__GIVEN TEXT__
▶
It is a story with the force of folklore. One misty morning a cunning woodsman witnesses a murder: the landlord is killing his beautiful wife in a passionate frenzy - half an earnest entreaty that she come home, and half a jealous fit. The woodsman shouts the murderer's name across the river and the forest, and for the landlord it is the voice of Judgment Day. He willingly allows himself to be blackmailed: he hands over his woods and his daughter, and abandons himself to grief and self-loathing.

The woodsman, meanwhile, has taken care of the corpse - but not before he has fallen wholeheartedly in love with it. He gazes at the lovely face of the slain woman, and the dramatic coincidence of beauty and blood overturns his wits. His life becomes a mad search for a repeat performance, and eventually he succeeds in contriving one by devoting himself to the corpse's granddaughter, Camille. Of course, it ends in tears. His attempts to keep this perfect beauty caged are doomed the moment her own passionate desires begin to stir. Nemesis arrives in the form of a cowherd, one of the old man's long- rejected grandchildren. His nightly tumbles with Camille precipitate an ending that is dreadful, grand and exactly what is needed.

This is only the central thrust: Days of Anger pitches the violent madness of the woodsman against the mystical insanity of an old woman in the neighbouring village, whose dotty faith in the Virgin Mary is made manifest in the enormously fecund life of her huge daughter, who marries the woodsman's son and produces nine extraordinary children, one of whom will return to haunt the closing pages. The woodsman's madness leads him to confuse mouth with wound, word with cry and saliva with blood; the old woman's madness makes her mistake mouth for smile, word for prayer and saliva for tears. The place where the two forms of madness meet is in the deep forest, and the story, which in truth feels like the warring of abstract forces only briefly made flesh, plays itself out on this timeless, dark green stage.

It is all conducted in a vigorous lyrical manner, which in short bursts might seem extravagant, but which brings an intoxicating poetry to the harsh events unfolding on the forest floor. Here, for instance, is the moment when the landlord, standing aghast over the fallen body of his wife, hears the fateful cry:

'He stood stock still, riveted to the bank by the sound of his name called out from across the river - as though he had just been struck in the back by the echo of his murderous deed resounding through the valley. As though the vast muster of floating logs stamped with his initial had started chanting in unison the name of their owner. As though all this timber that made him rich had proclaimed his name. As though all his trees had come down from the Morvan heights to surprise him at the moment of his crime and to denounce him by name to the entire valley. The name of an assassin. Like a blind man, he obeyed the orders issued by this person who had appeared from who knows where - from the river, from among the logs of beech and oak, like some obscure water spirit or sylvan daemon, a terrifying genius born of the very crime that he had committed - a cruel and ruthless genius that would never let him go, that gripped his conscience like the jaws of a dog holding its prey by the neck. With a kind of smile.'

Probably the single most striking feature of the book is this sense of pagan forces swarming through human life. The characters are presented as archetypes of various emotions: the woodsman is driven by anger, the landlord swayed by guilt, the old woman by faith, her daughter by hunger. Camille inherits the same wild life-force (and the same 'serpent eyes') that propelled her murdered grandmother to her doom. The woodcutter brothers have symbolic names - Ferdinand the Strong, Martin the Sparing, Blaise the Ugly; and when one of them, Simon the Hothead, falls into a fury in the end, he slaughters his favourite ox and drapes the bloody carcass over his head, for all the world as if he were sacrificing it to Zeus.
◀
__PROVIDED DATA__
▶
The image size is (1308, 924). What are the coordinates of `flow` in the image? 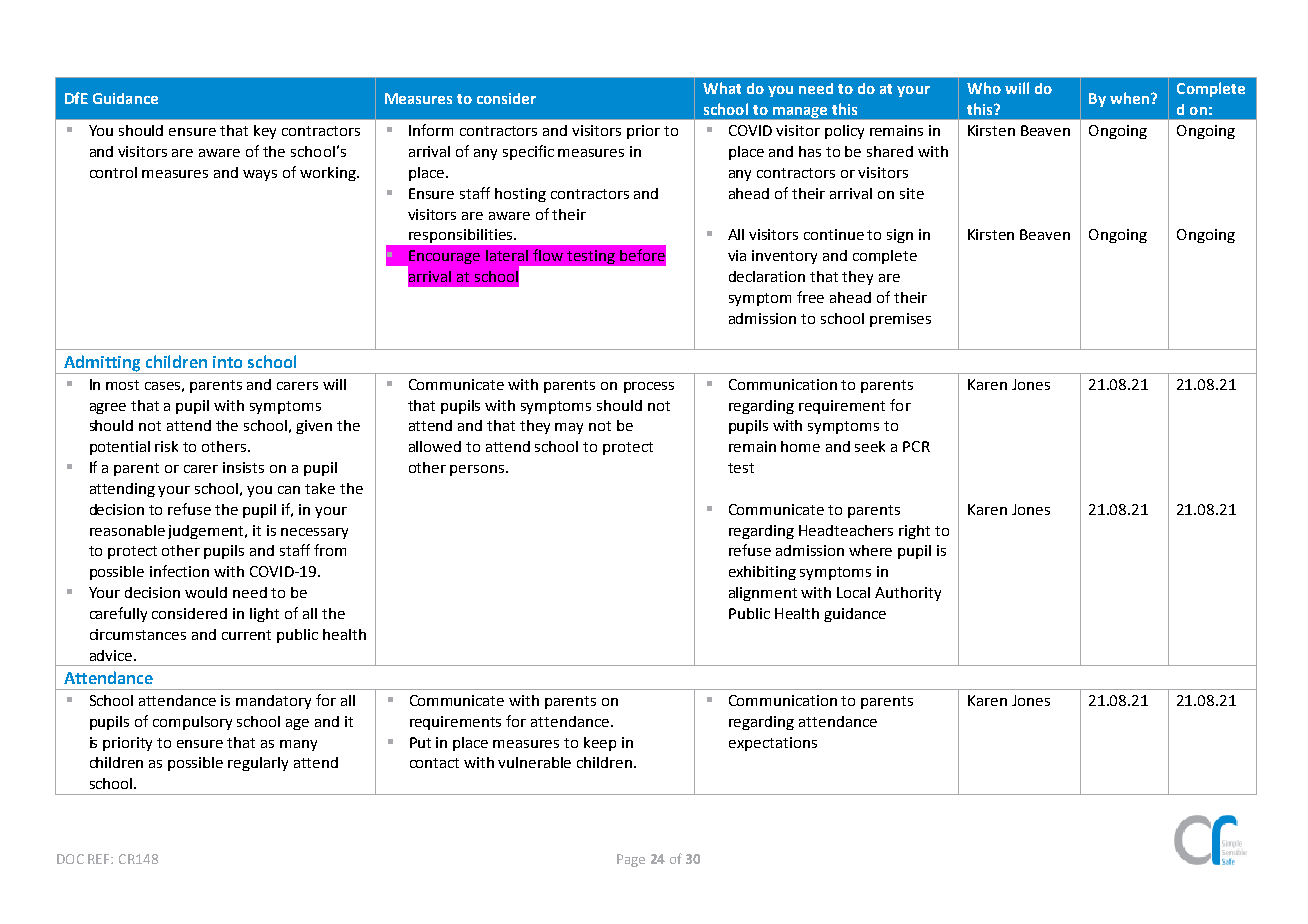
◀
▶
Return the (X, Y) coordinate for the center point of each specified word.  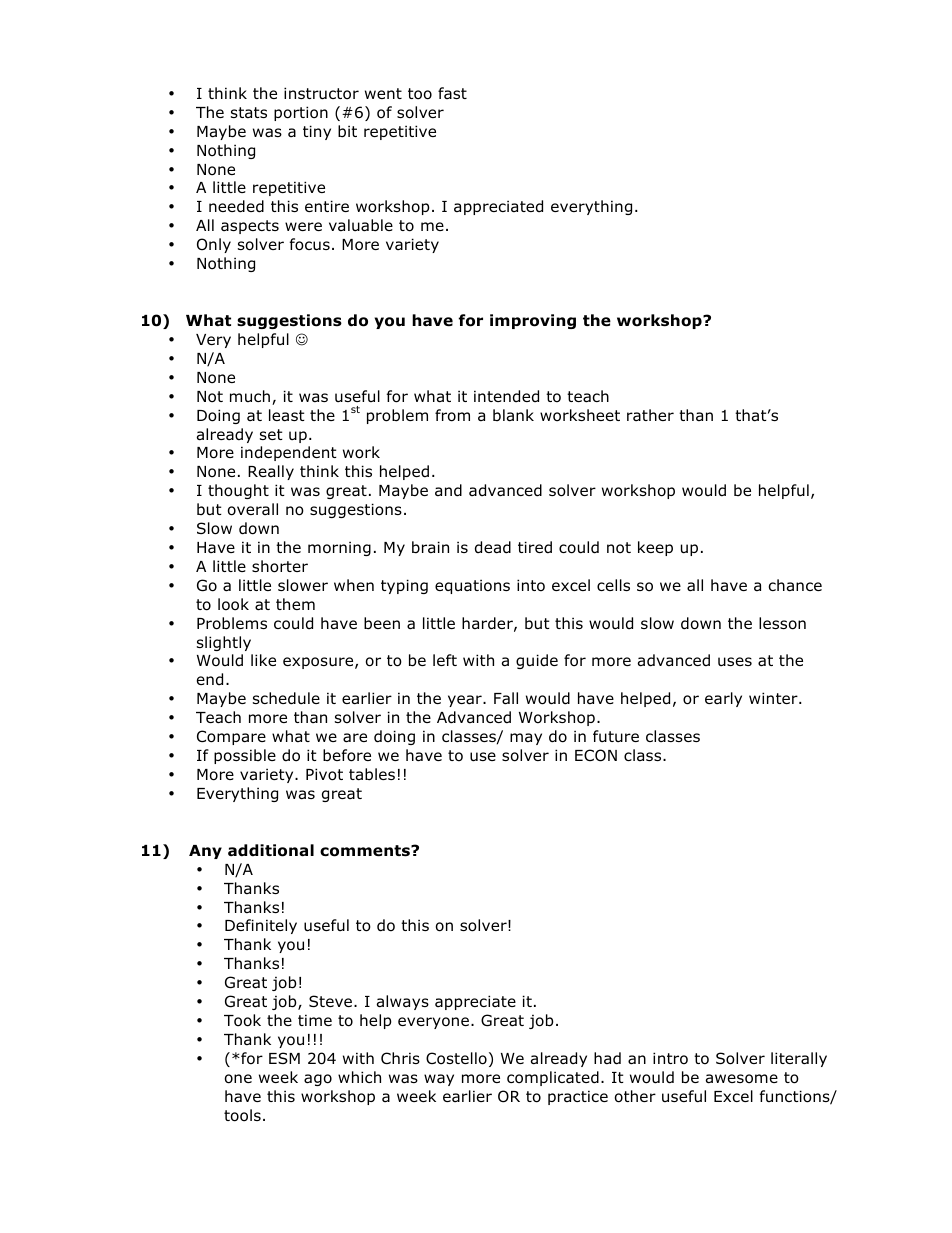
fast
◀
__DIRECTION 1__
In the review of Days of Anger above, reproduce the passage from "The woodsman, meanwhile, has" to "what is needed.".
__DIRECTION 2__
Translate this sentence from the Days of Anger review into Spanish: "Probably the single most striking feature of the book is this sense of pagan forces swarming through human life."

__CORRECT RESPONSE 1__
The woodsman, meanwhile, has taken care of the corpse - but not before he has fallen wholeheartedly in love with it. He gazes at the lovely face of the slain woman, and the dramatic coincidence of beauty and blood overturns his wits. His life becomes a mad search for a repeat performance, and eventually he succeeds in contriving one by devoting himself to the corpse's granddaughter, Camille. Of course, it ends in tears. His attempts to keep this perfect beauty caged are doomed the moment her own passionate desires begin to stir. Nemesis arrives in the form of a cowherd, one of the old man's long- rejected grandchildren. His nightly tumbles with Camille precipitate an ending that is dreadful, grand and exactly what is needed.

__CORRECT RESPONSE 2__
Probablemente el rasgo más llamativo del libro sea esta sensación de fuerzas paganas que pululan por la vida humana.